**Goal:** Copy the records starting at the line that contains "Where should I click to: Enable" and ending at the line that contains "coord(6,138)", both included, with every character unchanged.

**Given entries:**
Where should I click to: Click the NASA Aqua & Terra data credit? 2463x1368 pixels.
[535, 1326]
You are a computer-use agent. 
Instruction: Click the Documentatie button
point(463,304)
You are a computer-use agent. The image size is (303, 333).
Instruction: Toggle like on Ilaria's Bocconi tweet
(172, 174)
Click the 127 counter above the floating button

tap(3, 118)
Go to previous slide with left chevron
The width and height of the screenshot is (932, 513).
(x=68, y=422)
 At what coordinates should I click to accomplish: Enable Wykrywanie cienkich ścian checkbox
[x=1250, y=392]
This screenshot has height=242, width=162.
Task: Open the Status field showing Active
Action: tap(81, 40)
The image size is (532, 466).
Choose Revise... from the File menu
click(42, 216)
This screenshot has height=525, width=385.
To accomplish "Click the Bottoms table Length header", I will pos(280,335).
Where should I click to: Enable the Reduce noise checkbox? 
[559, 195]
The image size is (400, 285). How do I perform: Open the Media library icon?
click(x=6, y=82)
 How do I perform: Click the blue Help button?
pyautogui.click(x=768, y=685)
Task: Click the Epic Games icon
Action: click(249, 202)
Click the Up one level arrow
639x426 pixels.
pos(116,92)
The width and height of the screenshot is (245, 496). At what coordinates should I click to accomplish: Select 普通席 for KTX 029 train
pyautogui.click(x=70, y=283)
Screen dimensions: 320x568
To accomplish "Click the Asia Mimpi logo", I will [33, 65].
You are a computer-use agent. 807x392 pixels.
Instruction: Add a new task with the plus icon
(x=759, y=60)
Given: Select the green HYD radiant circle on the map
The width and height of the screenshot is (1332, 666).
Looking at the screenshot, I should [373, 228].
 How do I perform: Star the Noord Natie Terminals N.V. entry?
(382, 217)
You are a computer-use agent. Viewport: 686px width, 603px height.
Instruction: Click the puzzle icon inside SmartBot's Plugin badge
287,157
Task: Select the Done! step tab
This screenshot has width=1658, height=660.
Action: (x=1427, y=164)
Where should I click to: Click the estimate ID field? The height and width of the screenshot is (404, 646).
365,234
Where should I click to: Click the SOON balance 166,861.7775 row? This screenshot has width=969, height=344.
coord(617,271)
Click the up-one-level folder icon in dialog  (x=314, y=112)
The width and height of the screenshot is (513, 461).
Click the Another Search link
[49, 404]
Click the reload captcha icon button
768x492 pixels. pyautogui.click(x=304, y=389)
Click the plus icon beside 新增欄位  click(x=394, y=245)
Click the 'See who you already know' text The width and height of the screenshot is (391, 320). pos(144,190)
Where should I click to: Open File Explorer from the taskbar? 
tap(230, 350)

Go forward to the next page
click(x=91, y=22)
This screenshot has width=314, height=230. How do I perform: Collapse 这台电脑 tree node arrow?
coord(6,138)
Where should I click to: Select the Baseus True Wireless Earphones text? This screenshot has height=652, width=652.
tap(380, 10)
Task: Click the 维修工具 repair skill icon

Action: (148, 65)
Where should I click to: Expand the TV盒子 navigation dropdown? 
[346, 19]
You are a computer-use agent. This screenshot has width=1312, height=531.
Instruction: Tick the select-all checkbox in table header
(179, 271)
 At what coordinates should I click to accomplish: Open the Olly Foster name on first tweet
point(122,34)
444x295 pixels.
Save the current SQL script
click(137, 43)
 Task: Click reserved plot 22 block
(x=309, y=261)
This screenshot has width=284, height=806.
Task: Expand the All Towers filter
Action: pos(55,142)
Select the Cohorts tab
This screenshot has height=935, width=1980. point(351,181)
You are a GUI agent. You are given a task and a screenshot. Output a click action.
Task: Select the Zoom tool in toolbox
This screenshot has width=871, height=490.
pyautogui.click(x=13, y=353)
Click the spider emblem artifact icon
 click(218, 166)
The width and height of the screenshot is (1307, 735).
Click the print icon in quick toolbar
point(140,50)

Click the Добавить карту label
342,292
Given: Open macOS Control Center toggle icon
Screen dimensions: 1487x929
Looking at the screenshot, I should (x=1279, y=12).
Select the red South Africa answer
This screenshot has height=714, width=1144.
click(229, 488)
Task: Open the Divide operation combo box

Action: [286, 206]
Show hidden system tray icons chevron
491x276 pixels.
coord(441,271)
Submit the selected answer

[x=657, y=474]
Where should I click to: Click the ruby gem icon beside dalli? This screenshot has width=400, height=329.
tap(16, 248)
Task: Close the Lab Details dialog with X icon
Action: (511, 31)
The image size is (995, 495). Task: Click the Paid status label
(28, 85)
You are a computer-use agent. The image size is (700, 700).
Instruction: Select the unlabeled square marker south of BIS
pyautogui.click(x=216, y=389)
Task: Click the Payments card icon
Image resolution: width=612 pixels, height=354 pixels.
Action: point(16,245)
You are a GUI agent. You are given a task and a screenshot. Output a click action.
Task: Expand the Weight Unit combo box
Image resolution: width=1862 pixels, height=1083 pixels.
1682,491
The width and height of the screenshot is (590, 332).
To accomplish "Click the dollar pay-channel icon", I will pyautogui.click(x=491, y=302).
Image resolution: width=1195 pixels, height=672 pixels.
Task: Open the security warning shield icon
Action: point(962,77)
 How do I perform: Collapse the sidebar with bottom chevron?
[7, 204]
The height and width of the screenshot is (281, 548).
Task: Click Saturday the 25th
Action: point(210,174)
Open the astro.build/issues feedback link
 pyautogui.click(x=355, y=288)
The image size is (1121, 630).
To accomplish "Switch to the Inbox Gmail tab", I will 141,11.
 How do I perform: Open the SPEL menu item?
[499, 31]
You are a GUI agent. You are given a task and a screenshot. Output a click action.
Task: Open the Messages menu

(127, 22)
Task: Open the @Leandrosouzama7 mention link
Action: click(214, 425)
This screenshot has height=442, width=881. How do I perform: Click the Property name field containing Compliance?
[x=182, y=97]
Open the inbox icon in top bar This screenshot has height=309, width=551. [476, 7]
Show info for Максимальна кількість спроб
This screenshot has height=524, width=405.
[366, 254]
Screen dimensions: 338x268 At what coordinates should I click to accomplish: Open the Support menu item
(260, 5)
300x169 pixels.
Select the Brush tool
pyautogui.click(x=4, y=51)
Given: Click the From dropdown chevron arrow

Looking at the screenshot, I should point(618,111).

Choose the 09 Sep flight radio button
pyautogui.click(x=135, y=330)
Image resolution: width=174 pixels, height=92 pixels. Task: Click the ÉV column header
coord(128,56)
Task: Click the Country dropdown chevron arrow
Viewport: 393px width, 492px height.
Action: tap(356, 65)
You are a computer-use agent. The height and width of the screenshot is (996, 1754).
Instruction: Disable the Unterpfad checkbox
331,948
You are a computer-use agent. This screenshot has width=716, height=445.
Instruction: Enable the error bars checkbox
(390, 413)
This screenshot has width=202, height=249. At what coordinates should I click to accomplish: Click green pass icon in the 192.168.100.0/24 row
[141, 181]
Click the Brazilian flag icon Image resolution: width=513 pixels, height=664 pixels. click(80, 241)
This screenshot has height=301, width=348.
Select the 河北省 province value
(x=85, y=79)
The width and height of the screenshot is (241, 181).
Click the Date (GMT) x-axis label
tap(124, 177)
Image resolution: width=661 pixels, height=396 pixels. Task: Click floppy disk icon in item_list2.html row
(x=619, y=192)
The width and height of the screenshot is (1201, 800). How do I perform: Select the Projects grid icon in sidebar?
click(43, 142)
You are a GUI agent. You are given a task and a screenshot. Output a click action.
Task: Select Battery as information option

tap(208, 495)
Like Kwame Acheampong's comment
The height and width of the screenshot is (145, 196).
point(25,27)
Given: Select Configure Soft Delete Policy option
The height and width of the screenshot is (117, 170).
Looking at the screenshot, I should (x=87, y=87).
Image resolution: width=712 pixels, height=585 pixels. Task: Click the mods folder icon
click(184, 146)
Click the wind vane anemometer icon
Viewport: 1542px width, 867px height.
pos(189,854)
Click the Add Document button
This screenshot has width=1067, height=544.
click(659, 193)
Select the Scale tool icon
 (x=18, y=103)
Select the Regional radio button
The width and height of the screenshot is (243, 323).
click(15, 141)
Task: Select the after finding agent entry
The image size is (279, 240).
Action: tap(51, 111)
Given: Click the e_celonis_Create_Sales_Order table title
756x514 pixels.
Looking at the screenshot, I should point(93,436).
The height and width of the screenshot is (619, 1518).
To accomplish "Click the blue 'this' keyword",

**Written solution:**
Where should I click to: Enable the Reduce noise checkbox? 
[559, 195]
The image size is (400, 285). How do I perform: Open the Media library icon?
click(x=6, y=82)
 How do I perform: Click the blue Help button?
pyautogui.click(x=768, y=685)
Task: Click the Epic Games icon
Action: click(249, 202)
Click the Up one level arrow
639x426 pixels.
pos(116,92)
The width and height of the screenshot is (245, 496). At what coordinates should I click to accomplish: Select 普通席 for KTX 029 train
pyautogui.click(x=70, y=283)
Screen dimensions: 320x568
To accomplish "Click the Asia Mimpi logo", I will [33, 65].
You are a computer-use agent. 807x392 pixels.
Instruction: Add a new task with the plus icon
(x=759, y=60)
Given: Select the green HYD radiant circle on the map
The width and height of the screenshot is (1332, 666).
Looking at the screenshot, I should [373, 228].
 How do I perform: Star the Noord Natie Terminals N.V. entry?
(382, 217)
You are a computer-use agent. Viewport: 686px width, 603px height.
Instruction: Click the puzzle icon inside SmartBot's Plugin badge
287,157
Task: Select the Done! step tab
This screenshot has width=1658, height=660.
Action: (x=1427, y=164)
Where should I click to: Click the estimate ID field? The height and width of the screenshot is (404, 646).
365,234
Where should I click to: Click the SOON balance 166,861.7775 row? This screenshot has width=969, height=344.
coord(617,271)
Click the up-one-level folder icon in dialog  (x=314, y=112)
The width and height of the screenshot is (513, 461).
Click the Another Search link
[49, 404]
Click the reload captcha icon button
768x492 pixels. pyautogui.click(x=304, y=389)
Click the plus icon beside 新增欄位  click(x=394, y=245)
Click the 'See who you already know' text The width and height of the screenshot is (391, 320). pos(144,190)
Where should I click to: Open File Explorer from the taskbar? 
tap(230, 350)

Go forward to the next page
click(x=91, y=22)
This screenshot has width=314, height=230. How do I perform: Collapse 这台电脑 tree node arrow?
coord(6,138)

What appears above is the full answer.